Written task
From the rows below, keep only the lines that contain the string "screenshot", and copy each one. Matching is case-sensitive.

Task material

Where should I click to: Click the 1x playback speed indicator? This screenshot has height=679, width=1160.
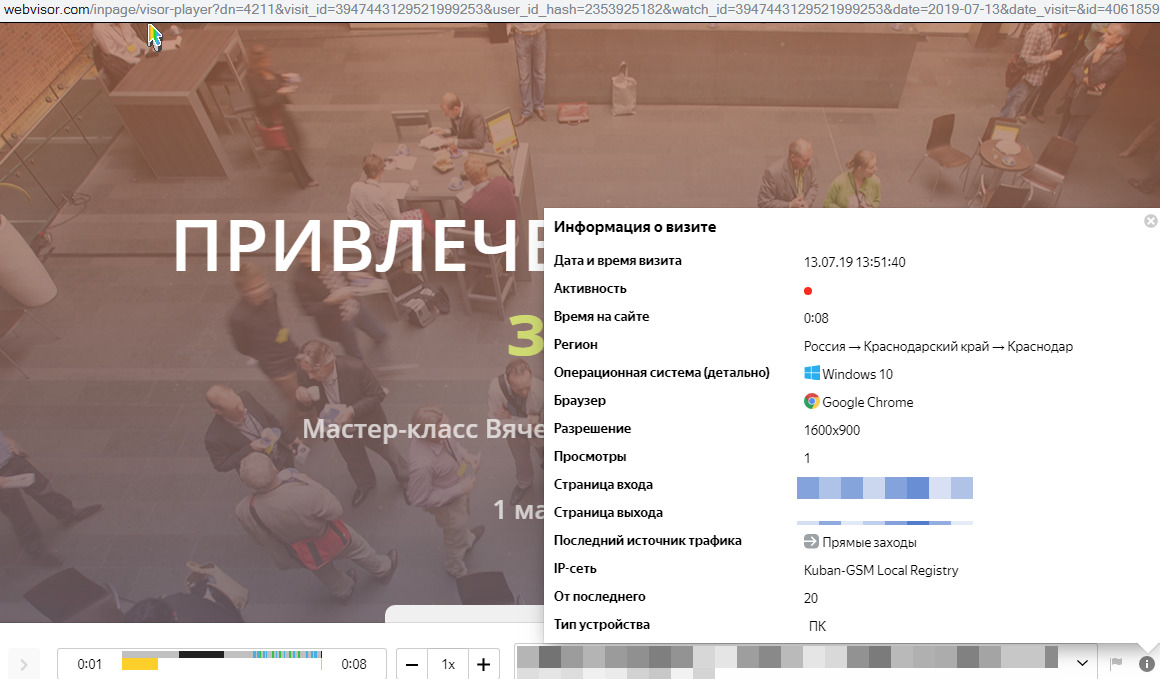(448, 664)
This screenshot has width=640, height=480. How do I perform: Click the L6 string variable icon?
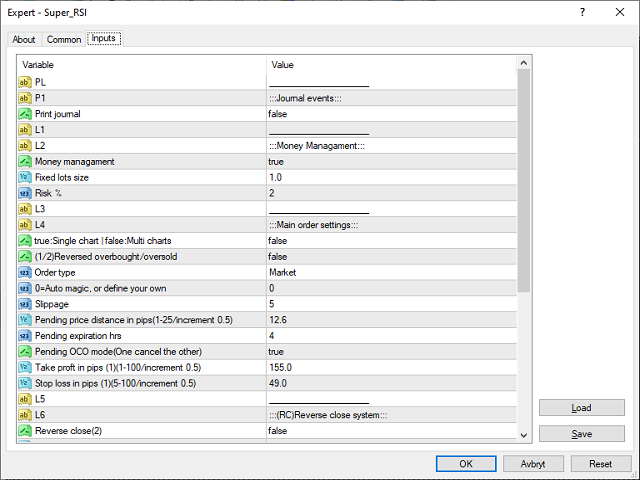click(25, 414)
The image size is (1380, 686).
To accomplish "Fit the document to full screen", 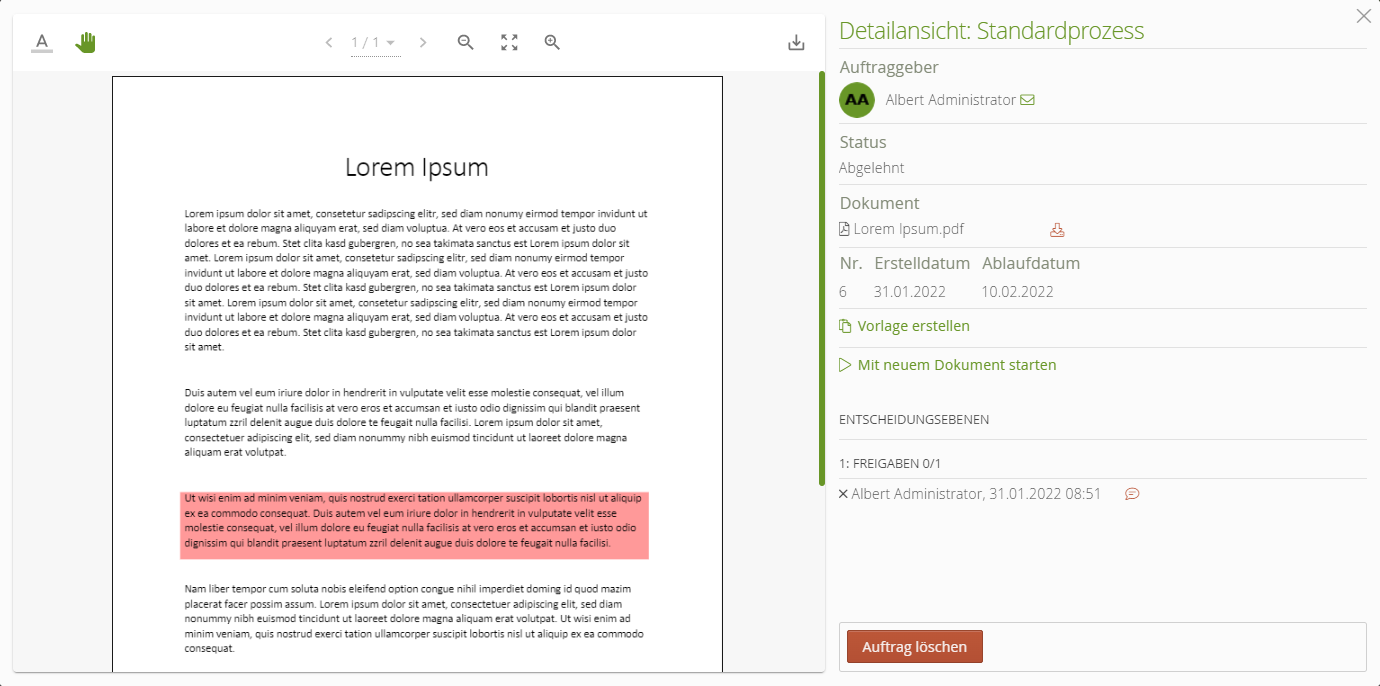I will (x=508, y=42).
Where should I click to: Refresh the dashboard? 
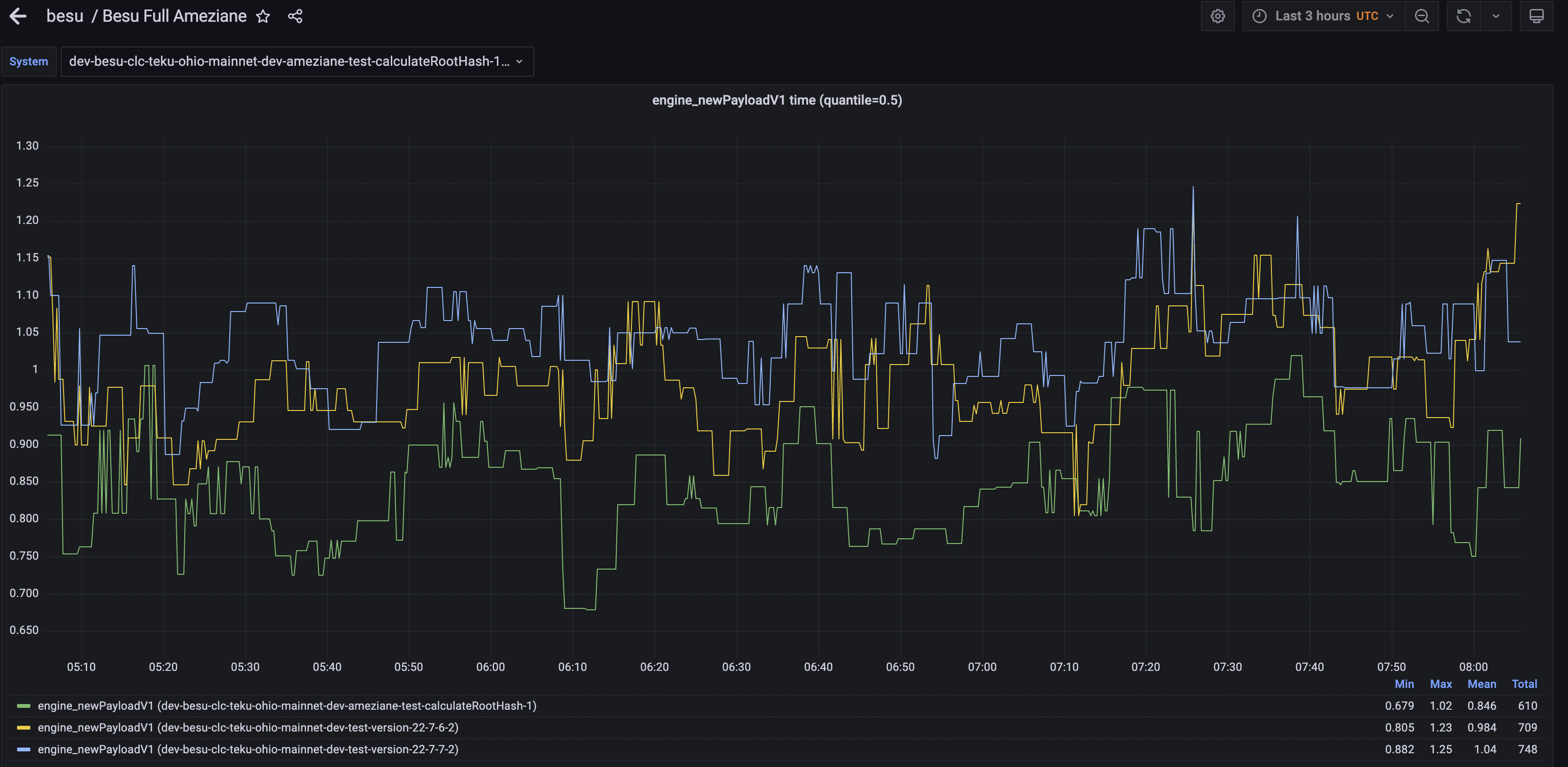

Answer below
Where should I click to: Click the 1x playback speed indicator? This screenshot has height=679, width=1160.
This screenshot has width=640, height=480. How do I perform: Click the L6 string variable icon?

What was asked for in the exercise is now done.